Since its statement on Friday that it was "reviewing the situation", Trinity's management has gone to ground with its calculators to work out how its bid price of 270p - valuing the group at pounds 1.6bn - may be affected by the decision, and whether it is still a bidder.

The City had been expecting an immediate announcement from Trinity that it had agreed terms with the Mirror board.

But the Belfast Telegraph titles are the most lucrative part of the Trinity empire, providing 20 per cent of the Group's pounds 84m profits last year. It is also the place where Ulsterman Philip Graf, Trinity chief executive, began his career and importantly, provides a model for how many of Trinity's other titles should be run: it operates with margins of 40 per cent.

Furthermore, the Belfast Telegraph group's value includes Northern Irish printing contracts for The Sun and The Mail.

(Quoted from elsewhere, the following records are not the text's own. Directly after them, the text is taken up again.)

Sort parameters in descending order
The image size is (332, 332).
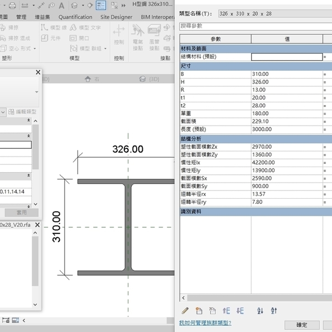coord(274,310)
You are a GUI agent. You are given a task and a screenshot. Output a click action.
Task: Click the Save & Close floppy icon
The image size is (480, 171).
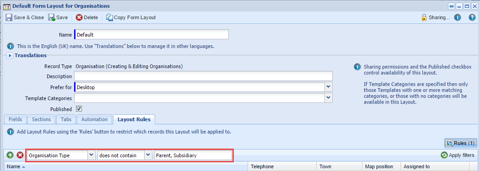(9, 17)
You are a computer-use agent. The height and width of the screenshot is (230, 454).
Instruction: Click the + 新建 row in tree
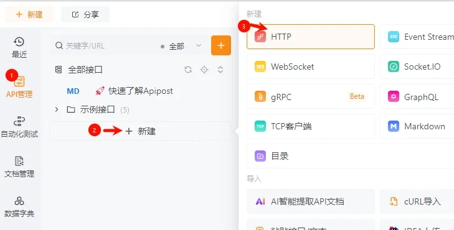140,131
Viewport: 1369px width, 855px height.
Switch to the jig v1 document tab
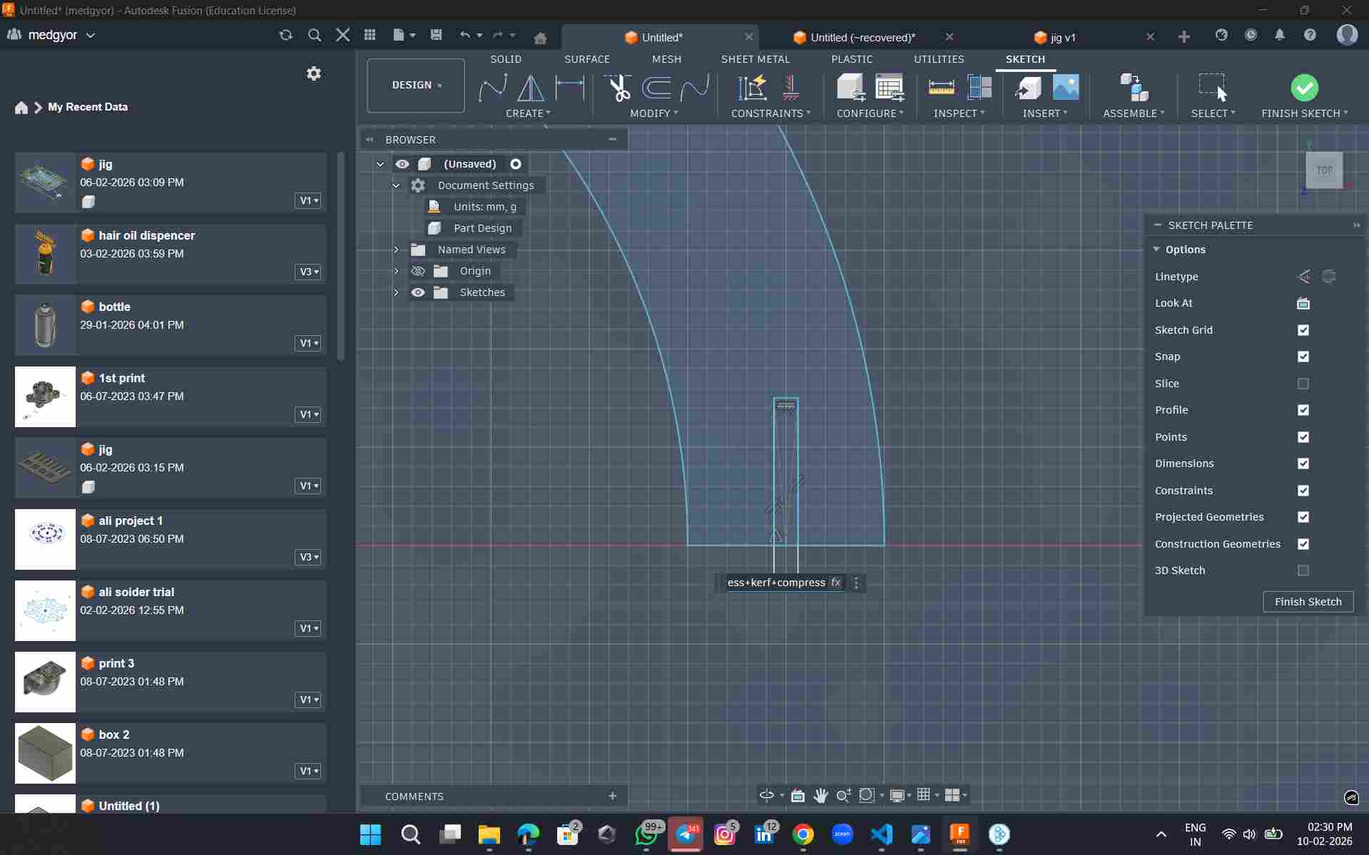tap(1062, 37)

The synergies of also printing The Mirror make it more valuable to Trinity than to potential buyers - particularly as the lucrative Sun and Mail contracts have clauses which mean they can lapse under any buyer. It may be for this reason that Trinity is denying that there has been a rush of newspaper groups interested buying the Telegraph. It is trying to keep its options open.

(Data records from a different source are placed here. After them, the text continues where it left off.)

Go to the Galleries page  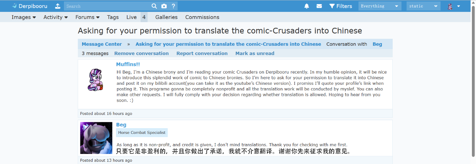166,17
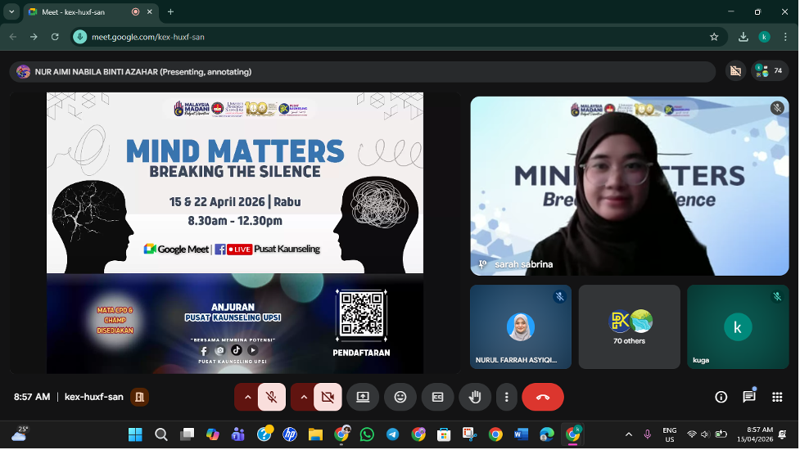
Task: Raise your hand in the meeting
Action: coord(475,397)
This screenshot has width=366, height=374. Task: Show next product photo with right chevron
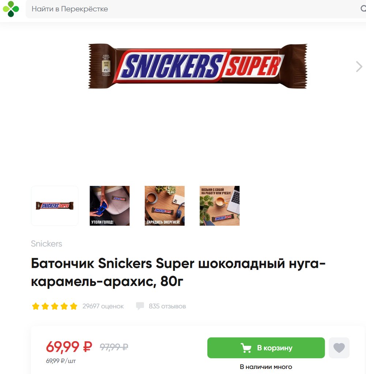pyautogui.click(x=359, y=66)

The Competition Commission would have given the Trinity bid the go-ahead as long as it just disposed of the Mirror Group's Belfast News Letter. However, Mr Byers ruled that the nationalist Irish News could be threatened by the commercial dominance of the Mirror's national titles when combined with the Telegraph. The concern was that together they could provide discounts to advertisers who advertise in The Mirror and the Telegraph and such a "joint sell" would have taken ads away from the News. The decision to protect the News, which gives a moderate voice to the nationalist community, is being seen as a political rather than a commercial consideration. That, after all, is what Trade Secretaries are for, otherwise the Competition Commission could make legally binding decisions on its own.

Trinity is trying to decide whether the Byers conditions still make a deal worthwhile, but Mirror Group still seems to be a more attractive target than it was when Trinity first began talks. Debt has been reduced through the sale of a stake in Scottish Television and by the sale of the old Mirror building in Holborn, in central London. L!ve TV is up for sale and the flagship daily paper should increase sales year-on-year in 1999 for the first time in 25 years. The Mirror's new positive news formula and its re-born campaigning instinct has at last given it a distinctive positioning away from The Sun.

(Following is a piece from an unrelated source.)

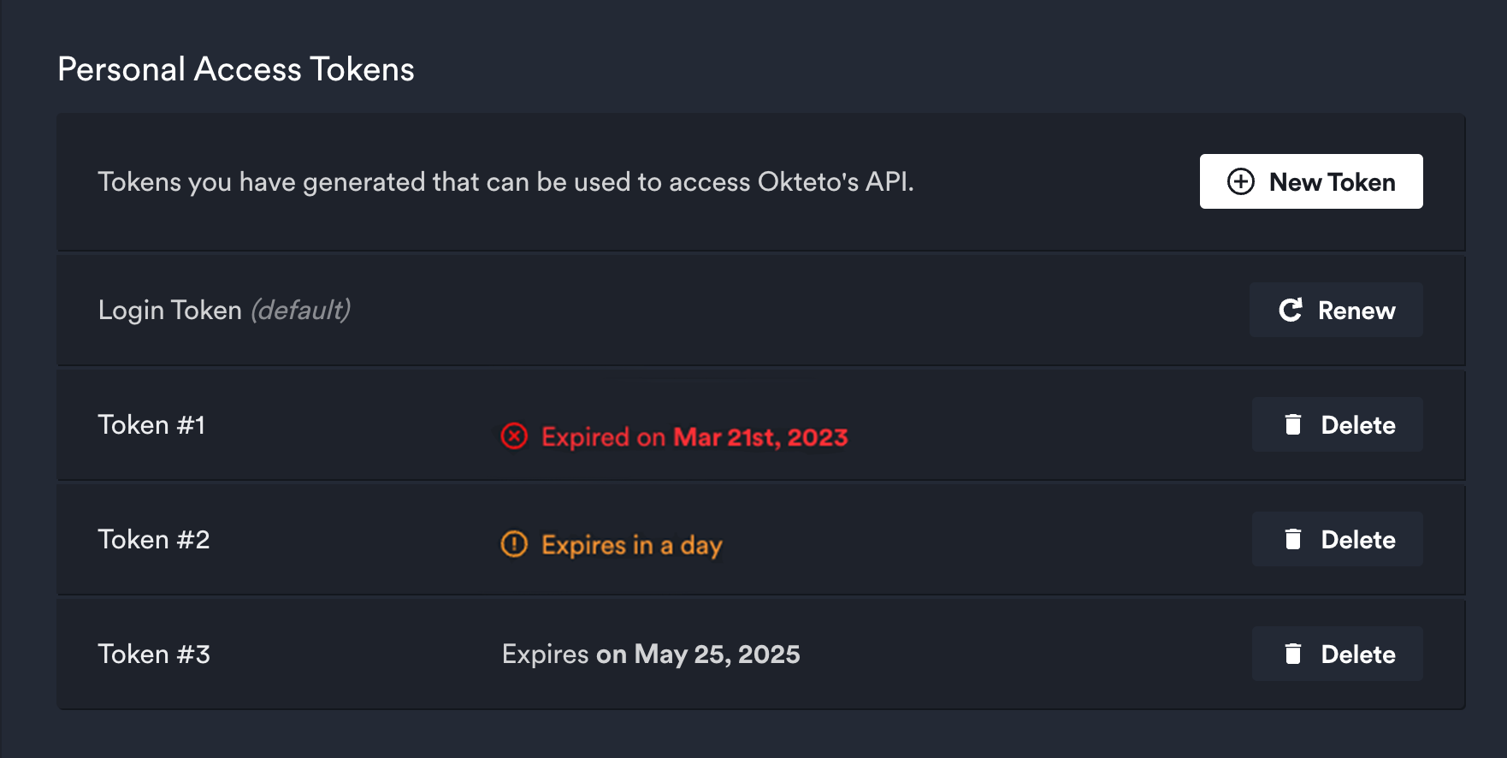
Task: Click the trash icon for Token #2
Action: 1294,539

City analysts are advising that Trinity can talk up the sale of the Belfast Telegraph to a price of pounds 250m, which would help it with the pounds 300m-plus debt that it would take on by buying the Mirror Group - Maxwell-era debt being the historical reason for The Mirror's under-performance.

The other piece of Mirror history to emerge last week was the confirmation by David Montgomery, former chief executive of the group, that he is talking to venture capital financiers about raising the money to buy the company. He would have to deal with the chairman and board who ousted him, making many in the City think that he would need to come up with a very high premium to buy the company out from under Trinity and the other putative bidder, Regional Independent Media, publisher of the Yorkshire Post.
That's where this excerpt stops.